#### ACTIVITY
Exactly as written, retype all of the records that come next.

#### Recorded data
>>

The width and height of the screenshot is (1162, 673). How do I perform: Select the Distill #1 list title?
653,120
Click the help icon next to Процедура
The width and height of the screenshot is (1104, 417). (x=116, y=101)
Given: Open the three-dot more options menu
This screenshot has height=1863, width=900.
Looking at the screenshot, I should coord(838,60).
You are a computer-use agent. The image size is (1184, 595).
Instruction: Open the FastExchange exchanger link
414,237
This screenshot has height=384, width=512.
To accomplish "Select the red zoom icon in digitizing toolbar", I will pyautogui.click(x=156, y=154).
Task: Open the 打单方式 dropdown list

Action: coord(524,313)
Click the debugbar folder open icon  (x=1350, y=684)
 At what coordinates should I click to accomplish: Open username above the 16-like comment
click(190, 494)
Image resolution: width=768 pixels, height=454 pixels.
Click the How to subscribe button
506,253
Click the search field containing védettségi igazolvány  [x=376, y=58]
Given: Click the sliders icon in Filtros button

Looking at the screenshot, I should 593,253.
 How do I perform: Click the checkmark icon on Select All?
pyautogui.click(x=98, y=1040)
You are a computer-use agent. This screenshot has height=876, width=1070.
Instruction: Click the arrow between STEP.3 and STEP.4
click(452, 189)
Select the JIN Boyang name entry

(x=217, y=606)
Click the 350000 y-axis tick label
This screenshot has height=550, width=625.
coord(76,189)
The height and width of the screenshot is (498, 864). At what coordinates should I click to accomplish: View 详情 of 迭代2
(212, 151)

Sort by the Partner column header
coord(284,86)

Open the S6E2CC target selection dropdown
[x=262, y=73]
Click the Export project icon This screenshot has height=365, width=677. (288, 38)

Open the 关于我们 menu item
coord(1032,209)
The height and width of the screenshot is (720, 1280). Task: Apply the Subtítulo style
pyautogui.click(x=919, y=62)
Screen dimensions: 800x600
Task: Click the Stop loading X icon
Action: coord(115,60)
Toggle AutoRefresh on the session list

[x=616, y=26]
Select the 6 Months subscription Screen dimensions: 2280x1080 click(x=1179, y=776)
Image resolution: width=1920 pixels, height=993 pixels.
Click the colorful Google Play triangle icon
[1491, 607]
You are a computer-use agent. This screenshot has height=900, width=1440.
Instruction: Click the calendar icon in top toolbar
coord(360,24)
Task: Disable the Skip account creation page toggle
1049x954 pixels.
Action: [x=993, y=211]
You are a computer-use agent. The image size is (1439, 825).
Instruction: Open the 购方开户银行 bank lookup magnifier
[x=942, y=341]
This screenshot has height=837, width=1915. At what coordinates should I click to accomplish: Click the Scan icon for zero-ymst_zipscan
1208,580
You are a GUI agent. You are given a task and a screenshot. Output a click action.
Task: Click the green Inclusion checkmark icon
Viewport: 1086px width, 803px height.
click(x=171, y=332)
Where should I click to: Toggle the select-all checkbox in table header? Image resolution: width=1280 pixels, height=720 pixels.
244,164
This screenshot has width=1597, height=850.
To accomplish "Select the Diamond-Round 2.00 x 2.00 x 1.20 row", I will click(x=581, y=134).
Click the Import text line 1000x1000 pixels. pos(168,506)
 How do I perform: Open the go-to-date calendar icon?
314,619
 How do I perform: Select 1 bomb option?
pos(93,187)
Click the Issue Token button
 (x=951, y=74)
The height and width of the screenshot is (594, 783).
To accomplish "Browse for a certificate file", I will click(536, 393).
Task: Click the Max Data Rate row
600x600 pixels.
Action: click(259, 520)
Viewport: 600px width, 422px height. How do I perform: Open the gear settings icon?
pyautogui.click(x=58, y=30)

<<

#### TASK ANSWER
The width and height of the screenshot is (1162, 673). How do I perform: Select the Distill #1 list title?
653,120
Click the help icon next to Процедура
The width and height of the screenshot is (1104, 417). (x=116, y=101)
Given: Open the three-dot more options menu
This screenshot has height=1863, width=900.
Looking at the screenshot, I should coord(838,60).
You are a computer-use agent. The image size is (1184, 595).
Instruction: Open the FastExchange exchanger link
414,237
This screenshot has height=384, width=512.
To accomplish "Select the red zoom icon in digitizing toolbar", I will pyautogui.click(x=156, y=154).
Task: Open the 打单方式 dropdown list

Action: coord(524,313)
Click the debugbar folder open icon  (x=1350, y=684)
 At what coordinates should I click to accomplish: Open username above the 16-like comment
click(190, 494)
Image resolution: width=768 pixels, height=454 pixels.
Click the How to subscribe button
506,253
Click the search field containing védettségi igazolvány  [x=376, y=58]
Given: Click the sliders icon in Filtros button

Looking at the screenshot, I should 593,253.
 How do I perform: Click the checkmark icon on Select All?
pyautogui.click(x=98, y=1040)
You are a computer-use agent. This screenshot has height=876, width=1070.
Instruction: Click the arrow between STEP.3 and STEP.4
click(452, 189)
Select the JIN Boyang name entry

(x=217, y=606)
Click the 350000 y-axis tick label
This screenshot has height=550, width=625.
coord(76,189)
The height and width of the screenshot is (498, 864). At what coordinates should I click to accomplish: View 详情 of 迭代2
(212, 151)

Sort by the Partner column header
coord(284,86)

Open the S6E2CC target selection dropdown
[x=262, y=73]
Click the Export project icon This screenshot has height=365, width=677. (288, 38)

Open the 关于我们 menu item
coord(1032,209)
The height and width of the screenshot is (720, 1280). Task: Apply the Subtítulo style
pyautogui.click(x=919, y=62)
Screen dimensions: 800x600
Task: Click the Stop loading X icon
Action: coord(115,60)
Toggle AutoRefresh on the session list

[x=616, y=26]
Select the 6 Months subscription Screen dimensions: 2280x1080 click(x=1179, y=776)
Image resolution: width=1920 pixels, height=993 pixels.
Click the colorful Google Play triangle icon
[1491, 607]
You are a computer-use agent. This screenshot has height=900, width=1440.
Instruction: Click the calendar icon in top toolbar
coord(360,24)
Task: Disable the Skip account creation page toggle
1049x954 pixels.
Action: [x=993, y=211]
You are a computer-use agent. The image size is (1439, 825).
Instruction: Open the 购方开户银行 bank lookup magnifier
[x=942, y=341]
This screenshot has height=837, width=1915. At what coordinates should I click to accomplish: Click the Scan icon for zero-ymst_zipscan
1208,580
You are a GUI agent. You are given a task and a screenshot. Output a click action.
Task: Click the green Inclusion checkmark icon
Viewport: 1086px width, 803px height.
click(x=171, y=332)
Where should I click to: Toggle the select-all checkbox in table header? Image resolution: width=1280 pixels, height=720 pixels.
244,164
This screenshot has width=1597, height=850.
To accomplish "Select the Diamond-Round 2.00 x 2.00 x 1.20 row", I will click(x=581, y=134).
Click the Import text line 1000x1000 pixels. pos(168,506)
 How do I perform: Open the go-to-date calendar icon?
314,619
 How do I perform: Select 1 bomb option?
pos(93,187)
Click the Issue Token button
 (x=951, y=74)
The height and width of the screenshot is (594, 783).
To accomplish "Browse for a certificate file", I will click(536, 393).
Task: Click the Max Data Rate row
600x600 pixels.
Action: click(259, 520)
Viewport: 600px width, 422px height. How do I perform: Open the gear settings icon?
pyautogui.click(x=58, y=30)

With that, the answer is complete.